If you were one of the many millions who ran out and bought a gadget to train your brain in the hope it will exercise your grey matter and boost your brain power, prepare to be disappointed.
According to a recent study, playing the computer games will do nothing other than improve your game play, it won’t make you smarter.
The study was carried out by the BBC’s “Bang Goes the Theory” TV programme and involved more than 11,430 participants from the UK.
The aim was to find out if brain training games could actually boost brain power, as millions currently believe, however, the results said otherwise.
The study involved giving all the participants brain tests which came from the Medical Research Council and Alzheimer’s society. Then they were split in three different groups.
One group were given games to test planning and problem solving skills, another group focussed on games for memory and maths and spatial awareness, and the third group concentrated on general knowledge questions which they had to research online.
At the end of the study which lasted six weeks, the groups were tested again but there was no real difference in scores at the end of the test from the original scores.
Dr Adrian Owen, one of the researchers from the Medical Research Council Cognition and Brain Sciences Unit in Cambridge, said: “Brain training, or the quest to improve brain function through regular use of computer tests, is a multimillion-pound industry, yet up until now there’s been a real lack of robust evidence to show it really works.
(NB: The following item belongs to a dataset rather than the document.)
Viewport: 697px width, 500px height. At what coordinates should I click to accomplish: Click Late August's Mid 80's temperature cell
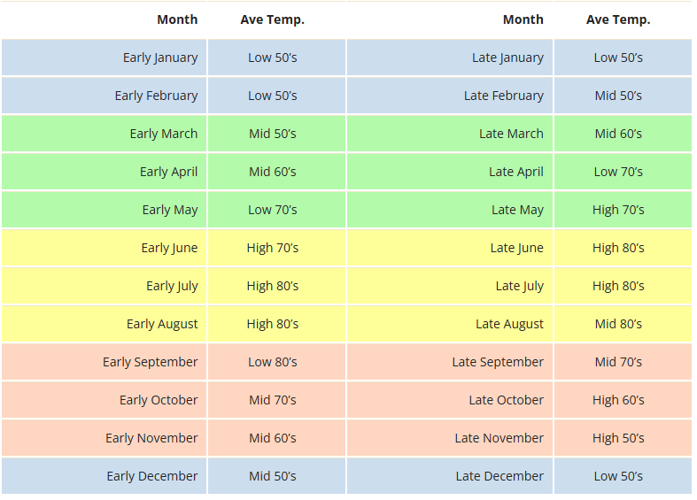pos(623,324)
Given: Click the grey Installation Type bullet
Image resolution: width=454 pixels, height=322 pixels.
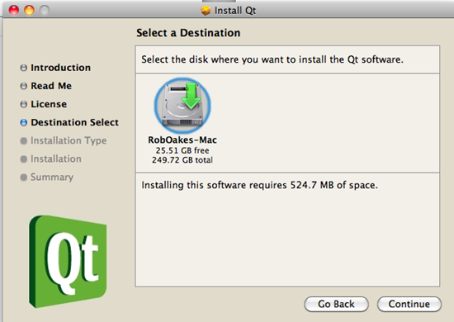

“Our findings will no doubt surprise millions of people worldwide who do some form of brain training every day in the belief that ‘exercising’ their brain makes them better at everyday thinking tasks.
“In one of our computer games that tests memory by assessing how many numbers could be remembered by players, we found it would take almost four years of playing brain training games regularly each week to remember just one extra digit.”
Dallas Campbell, presenter of Bang Goes the Theory, said: “Millions of us play brain training games on the assumption that expensive games make us better at everyday thinking tasks, but until now there’s been no evidence to prove that these games work at all.
“We set out to gather real, scientific evidence that would answer the question of whether these games are worth our money. And now we have our answer.”
They maybe have their answer, I mean it fits in with Bang Goes the Theory and all that, but is it true?